Lower extremity Segmental Blood Pressures (SBP) diagnosis refers to the measurement of the systolic blood pressure at various sites along each leg.
Segmental blood pressures is a physiologic test, which is performed in order to help in localizing arterial obstruction to flow along the limb, as well as the physiological severity of the obstruction. This is in contrast to ultrasound imaging of the lower limb, which is focused on detecting and quantifying the anatomical severity of the arterial obstruction to flow. These two types of tests complement each other. They are frequently performed one after the other to diagnose both the physiological and the anatomical severity of the pathology for optimal clinical diagnosis.
Segmental Blood Pressures typically include the following lower extremity sites:
- Above knee
- Below knee
- Sometimes calf, metatarsals, and toes are also included.
How to Measure Segmental Blood Pressures
Performing the lower limb segmental blood pressure test is fast and simple.
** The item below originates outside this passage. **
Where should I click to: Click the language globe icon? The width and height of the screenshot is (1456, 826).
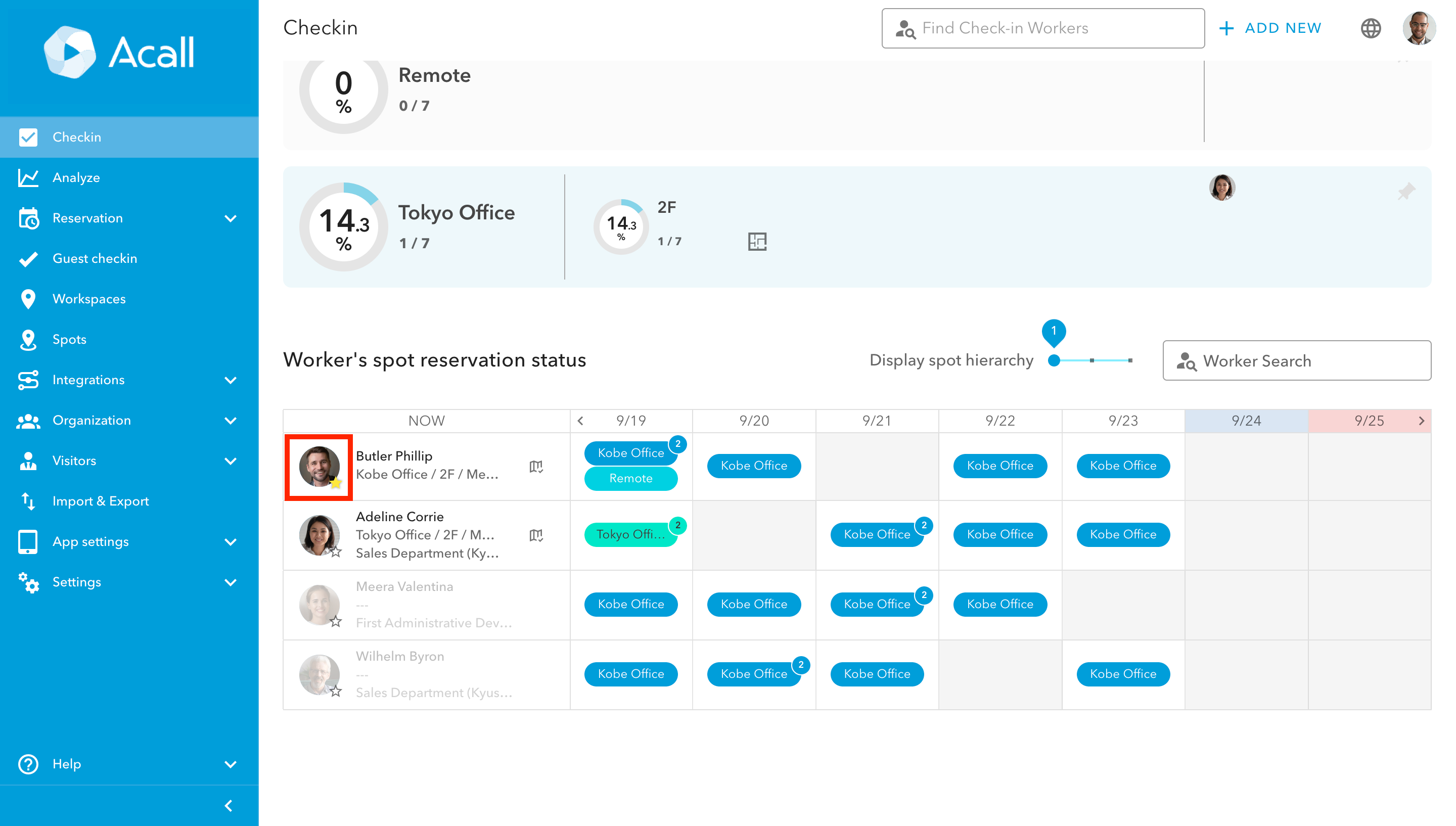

It requires placing dedicated pressure cuffs on each target site along each leg and then inflating each cuff separately while measuring the downstream Doppler or PPG waveform. Most importantly, Doppler is superior and is widely considered the gold standard method.
Doppler is typically measured at the level of the Posterior Tibial (PT) or Dorsalis Pedis (DP) arteries, while PPG is measured on the toes. When the cuff inflation pressure exceeds the arterial systolic pressure, the cuff pressure is gradually bled until the distal Doppler or PPG waveforms re-appear. The pressure of the initial re-appearance is considered the systolic pressure.
The measurement process typically starts at the ankle level and then moves up along the leg to minimize the occlusion effect on the complete limb.
Using the Falcon for SBP Test
The Falcon is designed for straight-forward segmental blood pressure measurements. Specifically, the Falcon/Pro is the ideal model to use, as it has 10 separate color-coded pressure channels allowing quick and effective diagnosis. First, the pressure cuffs are wrapped around each target site along both the right and left legs. Then, a lower extremity protocol needs to be selected. At this point, the test is ready to start and can be completed in a matter of just a few minutes.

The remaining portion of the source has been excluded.